The first thing to consider is what legitimate business interests (LBIs) can the employer try and protect? The most common ones are:

- Goodwill (trade connections with customers and suppliers)

- Trade secrets and confidential information

- Stability of the workforce (preventing poaching of employees)

If they are trying to protect an LBI, any relevant restriction must be drafted no wider than is reasonably necessary to protect that interest. Generally, the courts would try and balance the interests of the employer's business and the employee’s right to freedom of movement and earning a living.

Non-solicitation covenants are used to prevent an employee from enticing away their ex-employer’s clients.

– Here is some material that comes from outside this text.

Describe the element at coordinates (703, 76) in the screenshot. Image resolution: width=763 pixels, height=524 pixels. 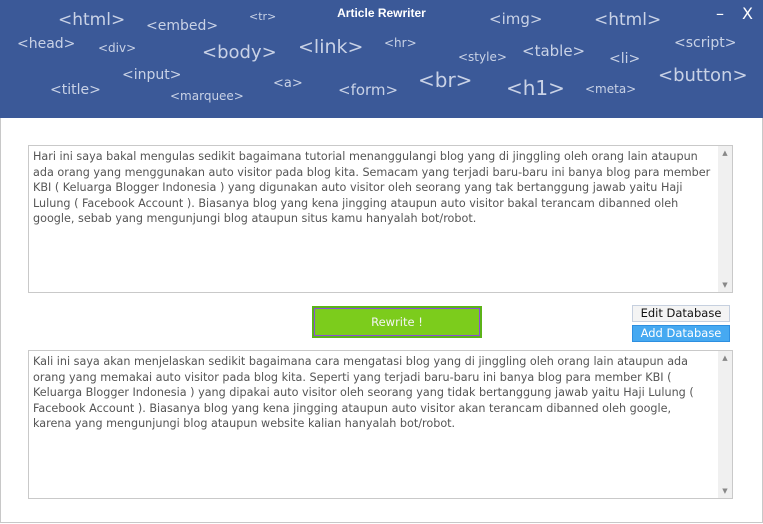
I see `header-tag: <button>` at that location.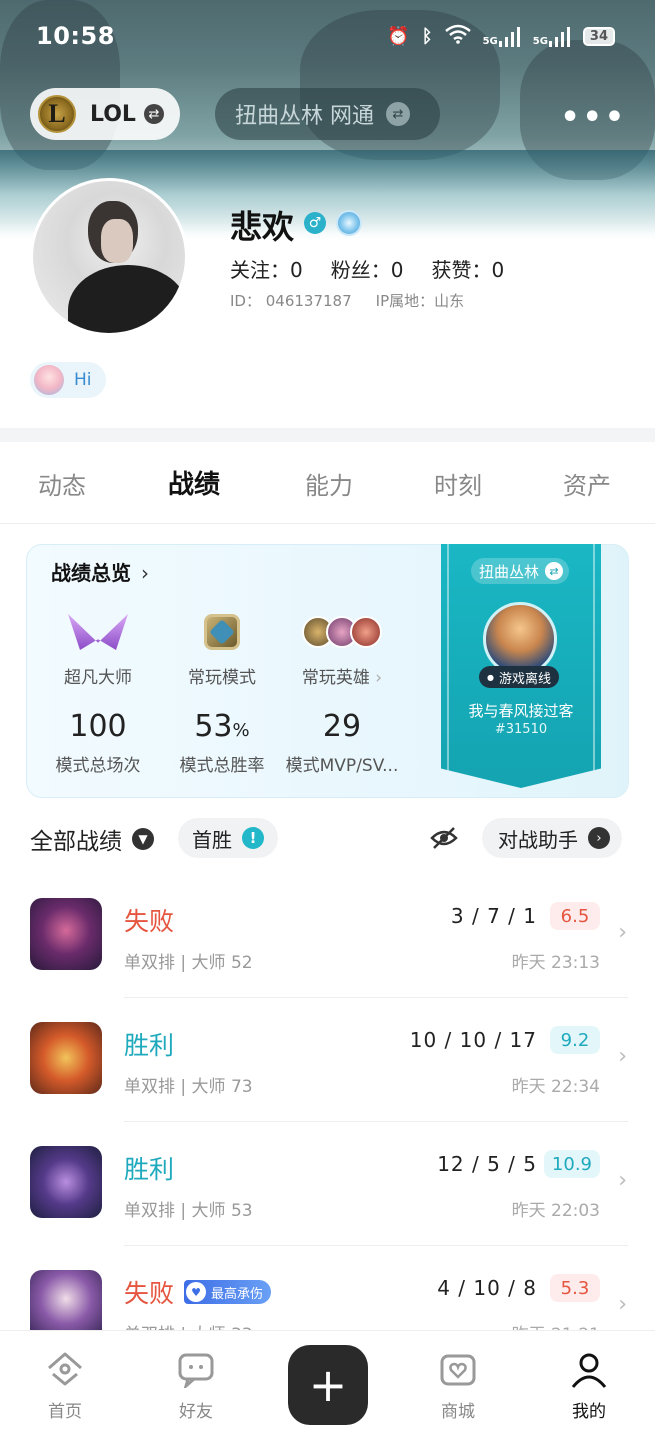 The width and height of the screenshot is (655, 1440). What do you see at coordinates (349, 223) in the screenshot?
I see `verified-badge-icon` at bounding box center [349, 223].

Solicitation generally requires a direct and specific appeal to a client to encourage them to transfer their business; and a personal connection to be able to influence such a move in the first place. There has to be a positive act by the employee such as to "tempt, lure or persuade” the client to do business with them. Ideally, the restriction should be limited to specific customers with whom the employee had contact during a specified period before leaving, or with which they enjoy a close business relationship. If the employee initially brought the clients to the employer when they started working there will not in itself stop a non-solicitation covenant from applying, although it may be a factor relevant to the length of the restriction. Also, if a client no longer wants to do business with the former employer, that will not be relevant in deciding whether or not to uphold the restriction.

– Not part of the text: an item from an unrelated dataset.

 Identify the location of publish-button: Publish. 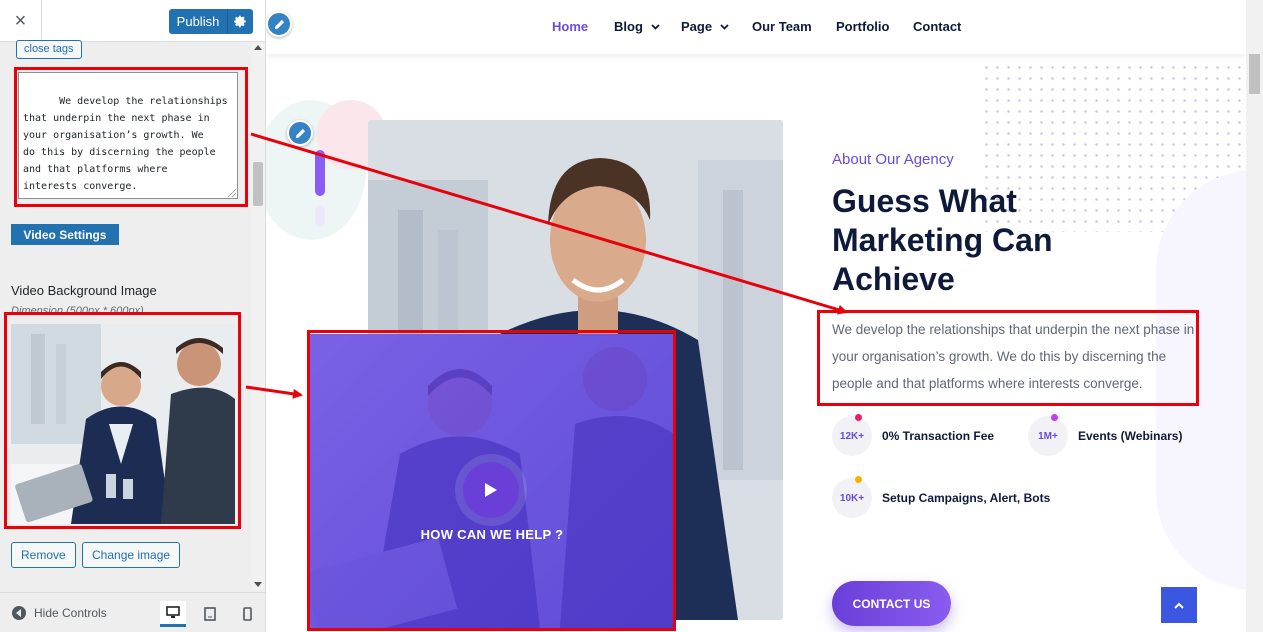
(198, 22).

Non-competition covenants prevent an employee from working with a competing business or setting up to work in competition with their ex-employer. A covenant simply wishing to prevent competition will not be enforceable, especially as competition is generally seen as healthy for consumer rights. However, a non-competition covenant trying to protect an LBI can be. Such covenants will generally only be reasonable if in the process of working in competition, the employee uses trade secrets or sensitive confidential information belonging to their ex-employer, or their influence over clients is so great that such a restriction is necessary. The duration of the restriction can be important, with 6 months usually seen as the maximum in standard situations and anything longer can be seen as unreasonable.

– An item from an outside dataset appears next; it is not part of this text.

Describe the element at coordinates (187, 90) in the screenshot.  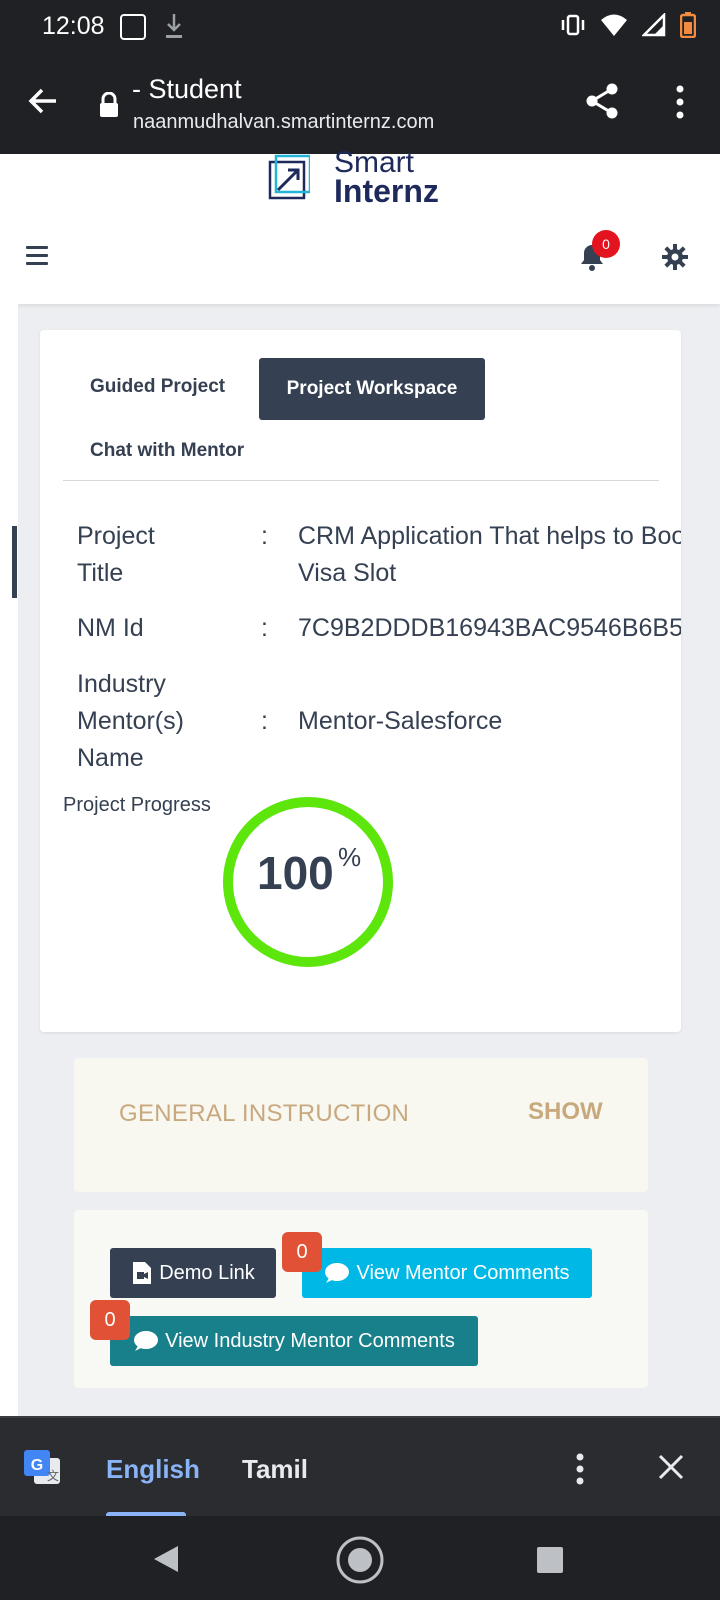
I see `page-title: - Student` at that location. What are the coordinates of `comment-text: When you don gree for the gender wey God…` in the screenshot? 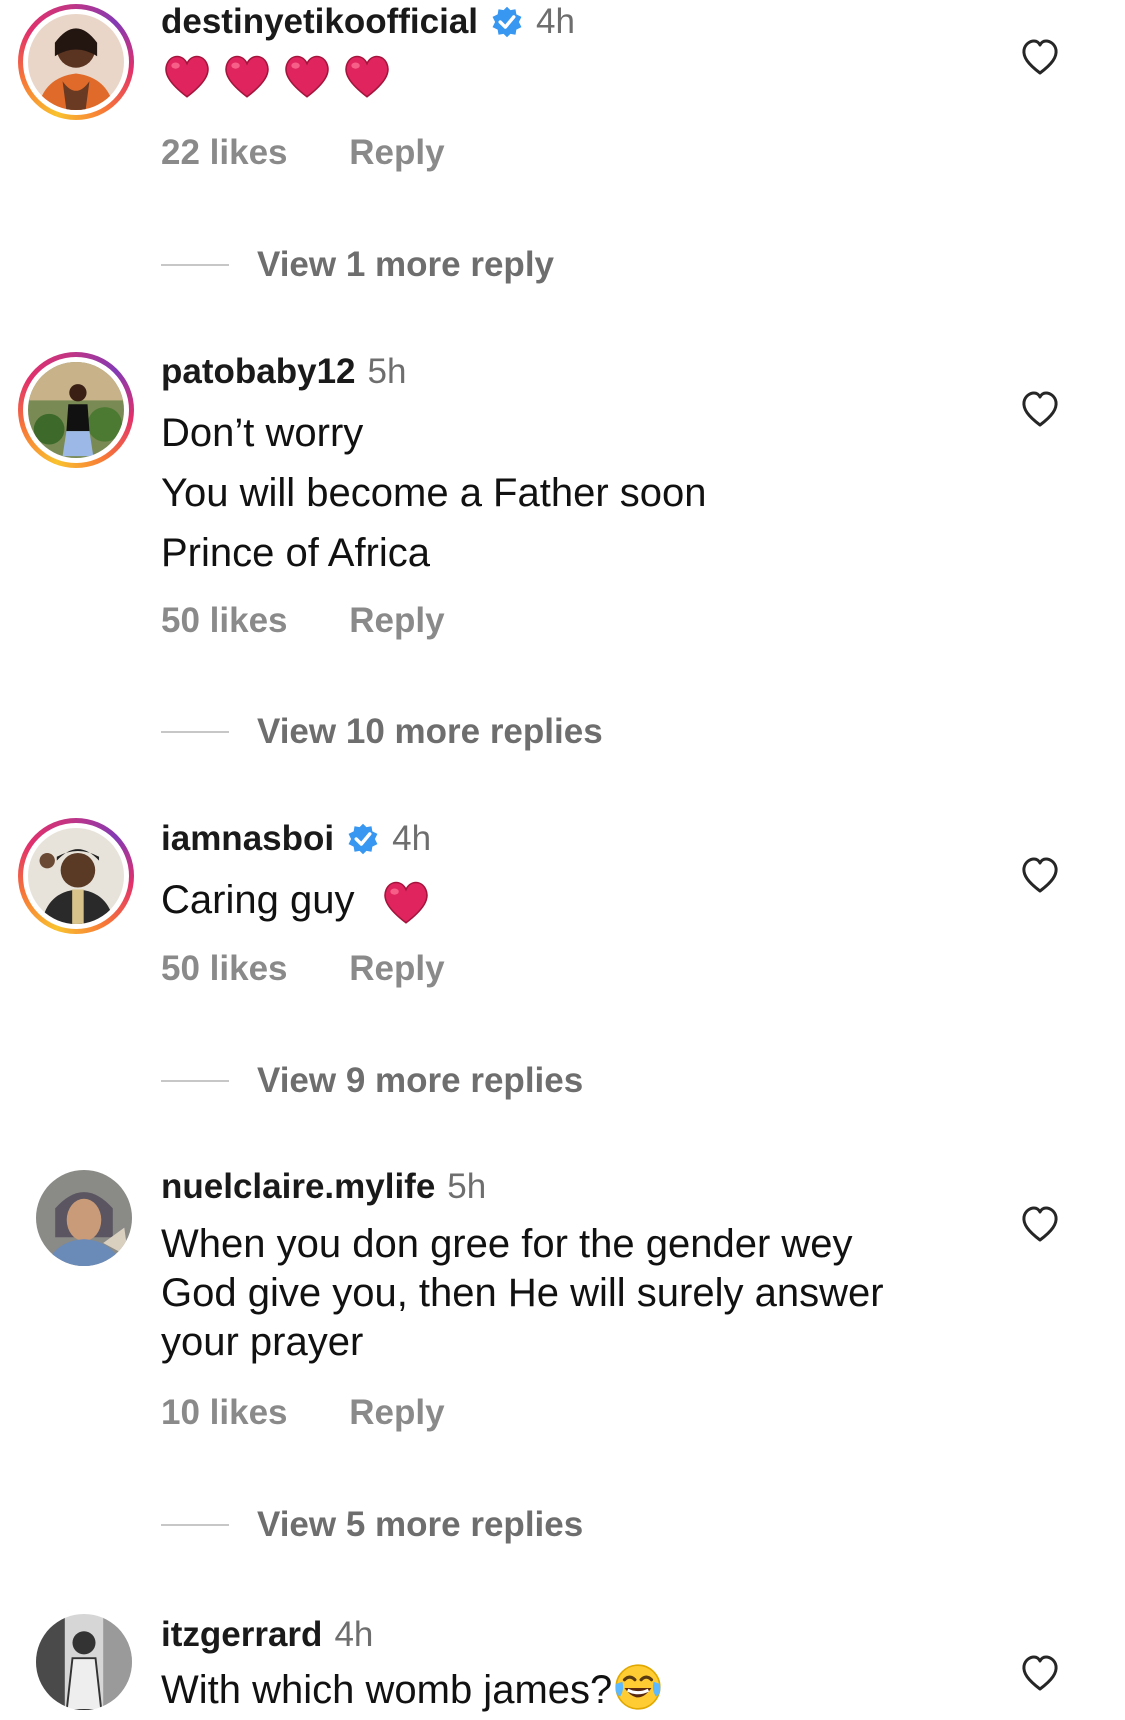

Restrictive covenants are often used as a scare tactic by employers, hoping that an ex-employee will simply not attempt to breach them in order to avoid potential legal trouble. However, if the restrictions are allegedly breached, the employer has the right to take the matter further. The following legal remedies are available to them:

- Injunction – an order of the court to stop the ex-employee from doing certain things that would make them in breach of the restrictive covenants, such as not to contact certain clients, not to use certain confidential information or not to work for a specific competitor. It can also instruct them to deliver up certain confidential information, which they may have tried to use

- Damages - compensation for loses which have directly resulted from the breach of the covenants, although it would only be possible if such losses are identifiable. This will normally include loss of profits on contracts or opportunities, which have diverted by the employee. It is potentially also possible to make a claim against the ex-employee’s new employer, if they had knowingly or intentionally induced the employee to breach their covenants

In summary, there are various factors which deal with the reasonableness and enforceability of restrictive covenants. Whether a specific restriction is enforceable will always depend on the individual circumstances, the interest being protected and whether it has been reasonably drafted. In the end, only a court can decide if a covenant is legally enforceable, so unless the employer goes to court and succeeds, they will only be able to rely on the employee’s own compliance with the restrictions.

Hopefully, I have answered your query in a way that is simple and easy to understand. If anything remains unclear, I will be more than happy to clarify it for you. In the meantime, thank you once again for using our services.